→ **EXERCISE REQUIREMENTS**
Reproduce the material below word for word, from the line that contains "Where should I click to: Select" through the end of the material, including that first line.

→ **TASK INPUT**

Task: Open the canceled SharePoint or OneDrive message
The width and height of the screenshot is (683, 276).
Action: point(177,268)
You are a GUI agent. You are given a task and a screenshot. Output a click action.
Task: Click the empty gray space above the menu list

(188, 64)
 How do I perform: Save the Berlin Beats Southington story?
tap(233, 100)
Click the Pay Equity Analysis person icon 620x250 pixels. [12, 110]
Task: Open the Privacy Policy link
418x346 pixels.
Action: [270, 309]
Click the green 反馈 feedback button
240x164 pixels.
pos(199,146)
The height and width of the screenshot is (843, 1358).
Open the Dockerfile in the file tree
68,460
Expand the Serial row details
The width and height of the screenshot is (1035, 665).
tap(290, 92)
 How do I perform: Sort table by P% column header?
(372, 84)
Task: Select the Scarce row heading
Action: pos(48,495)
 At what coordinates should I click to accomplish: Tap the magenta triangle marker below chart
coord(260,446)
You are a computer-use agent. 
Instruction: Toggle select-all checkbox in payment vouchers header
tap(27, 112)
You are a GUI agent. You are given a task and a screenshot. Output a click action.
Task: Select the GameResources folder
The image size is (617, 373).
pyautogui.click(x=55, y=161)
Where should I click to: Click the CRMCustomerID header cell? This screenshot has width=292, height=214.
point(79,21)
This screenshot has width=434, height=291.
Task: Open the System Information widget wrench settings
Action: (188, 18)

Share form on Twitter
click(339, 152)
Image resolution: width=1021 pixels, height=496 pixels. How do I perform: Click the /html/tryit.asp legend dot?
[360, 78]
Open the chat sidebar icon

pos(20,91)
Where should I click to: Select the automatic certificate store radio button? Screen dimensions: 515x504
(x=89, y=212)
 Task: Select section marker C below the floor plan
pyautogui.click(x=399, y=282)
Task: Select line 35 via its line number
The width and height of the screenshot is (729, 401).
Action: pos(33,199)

→ **FULL OUTPUT**
Where should I click to: Select the automatic certificate store radio button? Screen dimensions: 515x504
(x=89, y=212)
 Task: Select section marker C below the floor plan
pyautogui.click(x=399, y=282)
Task: Select line 35 via its line number
The width and height of the screenshot is (729, 401).
Action: pos(33,199)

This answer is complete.